The idea for this research grew from observations in the business press. The press is replete with stories suggesting that the way firms develop business models (that interact with and shape markets) is likely to affect their ability to compete internationally. Take for example, Nintendo, producer of the Wii game console. This disruptive technology has emerged from the development of a new business model and the reshaping of markets and, some business analysts claim, the entire ‘gaming industry’.
The stagnant US and Japanese games markets of 2003, together with escalating development costs of state-of-the-art game consoles, forced Nintendo to question their target market. The high skill levels of gamers required investments of time and money from customers. Nintendo reshaped the market to leverage their international competitiveness.
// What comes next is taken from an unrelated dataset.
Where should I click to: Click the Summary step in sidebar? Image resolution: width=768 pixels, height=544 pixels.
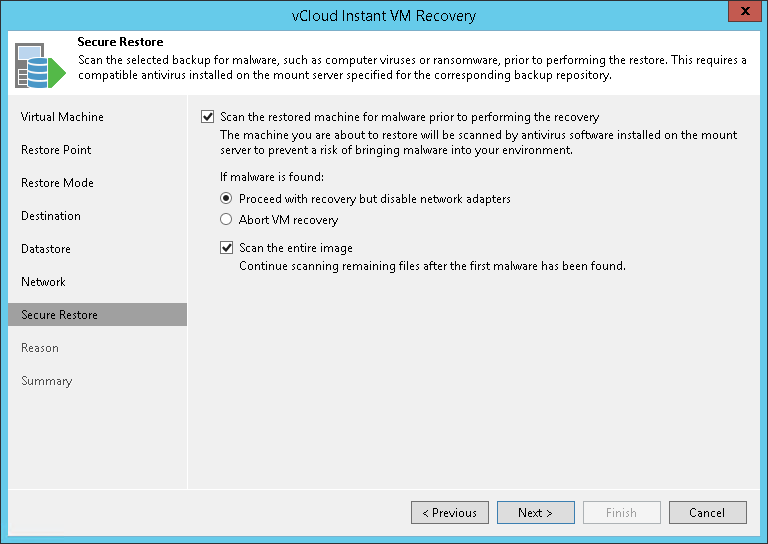[x=47, y=381]
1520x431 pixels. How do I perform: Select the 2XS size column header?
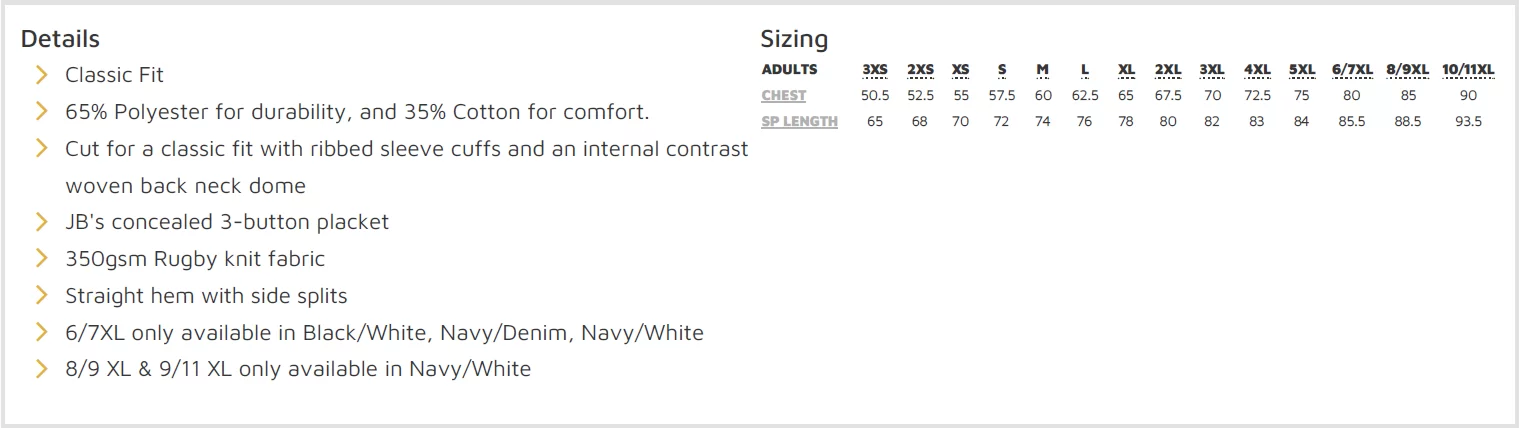(920, 70)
By 2007 Japanese women had overtaken men to become the biggest users of Nintendo in a seismic shift that the company said would “transform the video games industry” (Lewis, 2007).
Despite such observations we know very little about the micro, firm-level practices that underpin business models. I want to know managers ‘do’ in order to conceptualise and innovate successful business models? Government policy initiatives have done a lot to promote macro-economic management and provide a helpful regulatory environment for businesses to prosper. but, the key to improvements in firm productivity probably lies in understanding what goes on inside productivity processes and how this links to the external macro environment. We need to understand more about the process of ‘translating’ a firm’s market vision and business strategy encapsulated in their business model into localised, contextualised and enacted market practices – what do I do, now, for my firm, in this market? The aim of my research is to explore and identify promising practices that enable managers to make markets through the development and innovation of business models.
One of the issues that interests me here is whether the business models themselves can be classed as disruptive? It is an especially interesting historical question, which brings to mind models such as travel agencies in 19th and of course the challenge of online booking etc to the conventional travel agency model in 20th/21st century.
This is a great question. I guess it relates back to at what point you think the model exists and for whom. There are many sectors that this is a big question for at the moment. I suppose the most striking is banking, but also sectors related directly to green issues such as power supply – how do we develop business models for the future for firms that need to make money from selling less? In this sense I guess it is the ‘issue’ of greeness that is disruptive and the business model becomes the artefact of disruptiveness – an express of what disruption needs to/is likely to take place.